George Town, Penang.
14.25 x 19.25 in (36.195 x 48.895 cm)
1 : 12700
A rare 1938 map of Penang, George Town that appeared in the Penang Information Guide. It reflects the city's diversity as well as the foundations of British colonial rule.
A Closer LookThe main portion of George Town is included, with reference to temples and a funicular hill railway beyond the scope of the map to the southwest. Recreation sites such as cinemas, parks, a racecourse, and polo grounds are prominently indicated, as are police and immigration facilities, including a dedicated 'Indian Immigration Depot.' Varied social clubs, religious sites, and cemeteries reveal the cosmopolitanism of George Town. Fort Cornwallis, situated at a point jutting out into the sea in the northeast corner of the city, was built by the British East India Company in the late 18th and early 19th century. Though imposing, it never saw combat and was designated a historic site in the 1970s.
George Town: Crossroads of CulturesBritain acquired Penang Island in the late 18th century from the Kedah after offering military assistance to the Sultan, who was then facing both internal and external struggles. Initially conceived of as a stopover for naval vessels between India and China, Penang and its main settlement at George Town rapidly developed into a commercial center, aided by the free trade policies implemented by Francis Light, the founder of the colony. It first became an important center for the spice trade, then developed additional industries during the 19th century, and later attracted banks and other financial institutions, such as the Hong Kong and Shanghai Bank (HSBC) and the Chartered Bank (of India, Australia and China) seen here. Due to its laissez-faire atmosphere, Penang became a destination for writers, revolutionaries, and drifters.

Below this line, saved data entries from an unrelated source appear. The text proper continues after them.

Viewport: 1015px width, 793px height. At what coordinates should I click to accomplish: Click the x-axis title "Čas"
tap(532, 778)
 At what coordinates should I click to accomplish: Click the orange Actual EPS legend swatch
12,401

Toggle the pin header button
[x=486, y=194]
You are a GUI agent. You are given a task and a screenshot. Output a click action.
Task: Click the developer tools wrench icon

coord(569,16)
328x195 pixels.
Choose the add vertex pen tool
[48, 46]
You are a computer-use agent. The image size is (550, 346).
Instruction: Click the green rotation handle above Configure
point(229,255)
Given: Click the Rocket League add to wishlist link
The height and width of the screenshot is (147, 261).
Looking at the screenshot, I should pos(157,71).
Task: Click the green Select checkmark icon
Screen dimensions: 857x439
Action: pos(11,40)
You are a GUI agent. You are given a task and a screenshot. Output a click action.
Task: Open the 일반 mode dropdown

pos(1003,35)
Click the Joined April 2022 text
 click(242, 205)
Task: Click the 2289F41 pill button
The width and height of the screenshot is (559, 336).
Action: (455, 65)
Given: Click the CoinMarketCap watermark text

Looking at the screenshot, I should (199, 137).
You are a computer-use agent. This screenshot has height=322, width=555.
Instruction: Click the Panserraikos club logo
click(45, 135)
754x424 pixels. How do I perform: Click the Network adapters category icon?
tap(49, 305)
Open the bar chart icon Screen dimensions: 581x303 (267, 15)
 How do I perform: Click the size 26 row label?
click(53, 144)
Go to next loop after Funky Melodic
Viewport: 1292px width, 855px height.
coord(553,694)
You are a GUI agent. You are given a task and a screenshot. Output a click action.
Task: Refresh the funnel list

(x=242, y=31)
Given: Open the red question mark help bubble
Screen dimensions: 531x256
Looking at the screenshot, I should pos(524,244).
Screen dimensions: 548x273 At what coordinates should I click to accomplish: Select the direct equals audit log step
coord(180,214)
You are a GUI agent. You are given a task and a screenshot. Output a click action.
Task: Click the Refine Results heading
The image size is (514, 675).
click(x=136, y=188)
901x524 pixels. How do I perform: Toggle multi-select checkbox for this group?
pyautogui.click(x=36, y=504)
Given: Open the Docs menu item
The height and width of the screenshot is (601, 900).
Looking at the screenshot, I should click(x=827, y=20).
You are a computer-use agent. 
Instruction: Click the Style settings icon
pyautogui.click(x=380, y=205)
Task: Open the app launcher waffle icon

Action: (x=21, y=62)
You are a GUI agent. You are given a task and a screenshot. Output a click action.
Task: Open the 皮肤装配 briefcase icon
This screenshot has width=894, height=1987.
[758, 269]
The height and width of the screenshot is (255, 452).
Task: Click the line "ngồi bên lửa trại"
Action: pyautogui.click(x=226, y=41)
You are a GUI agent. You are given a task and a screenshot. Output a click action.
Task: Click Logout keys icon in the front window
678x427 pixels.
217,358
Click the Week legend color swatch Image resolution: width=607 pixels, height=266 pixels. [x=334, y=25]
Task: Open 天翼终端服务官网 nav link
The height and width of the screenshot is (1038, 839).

Like other colonial entrepôts and treaty ports in East and Southeast Asia, George Town became known for its cosmopolitanism as well as its vice, particularly organized crime. Various communities contributed to its culture, while also comingling (the city had a visible and important 'Eurasian' minority of mixed-race heritage). Amid this diversity, however, there was racial discrimination and stratification. After the small number of British residents, other white settlers, and mixed-race 'Eurasians,' the Chinese, who primarily engaged in commercial activity, were generally better-off than Indians, who performed 'coolie' labor, and Malays, who primarily produced food through farming and fishing. The British crafted immigration and education policies that reinforced these divisions, further strengthening their preconceptions about the proper role of each group, while also inadvertently stoking tensions between these communities. Although inequality has improved since independence, the continued relative wealth of the Chinese community and the resentment it has provoked has often been a central tension in Malaysian politics, though recent elections suggest that this is changing.
From Malaya to MalaysiaBritish Malaya was a combination of quasi-independent protectorates like Kedah (the Unfederated States), more directly controlled but still nominally autonomous Federated States (based in Kuala Lumpur), and the Straits Settlements (Singapore, Penang, Malacca, and Dinding), which were crown colonies. Though all were enmeshed in a wider colonial system and often considered as part of a single entity, this tripartite system lasted until after the Second World War.
Malaya was an important piece in Britain's global empire, especially as a source of tin and rubber, which also made the peninsula a target for a Japanese invasion in late 1941. Britain's defense of the peninsula was disastrous, culminating in the embarrassing surrender of Singapore, with Penang being captured less than two weeks after the Japanese invasion of Malaya began. The occupation was trying for all inhabitants, but especially ethnic Chinese communities who suffered wholesale massacres at the hands of Japanese troops. After the war, as elsewhere, Britain found it difficult to reassert control and was forced to undertake moves towards independence.
Publication History and CensusThis map, dated December 1938, appeared in the Penang Information Guide, a monthly publication on behalf of the Municipal Commissioners of George Town. The initials 'S.T.Y.' appear at bottom-left, perhaps denoting the map's creator. It is not independently cataloged in the holdings of any institution, while 1938 issues of the Penang Information Guide are held by the National Library of Malaysia.
Very good. Slight wear on old fold liens. Light foxing and offsetting at left.
OCLC 850293784 (Penang Information Guide).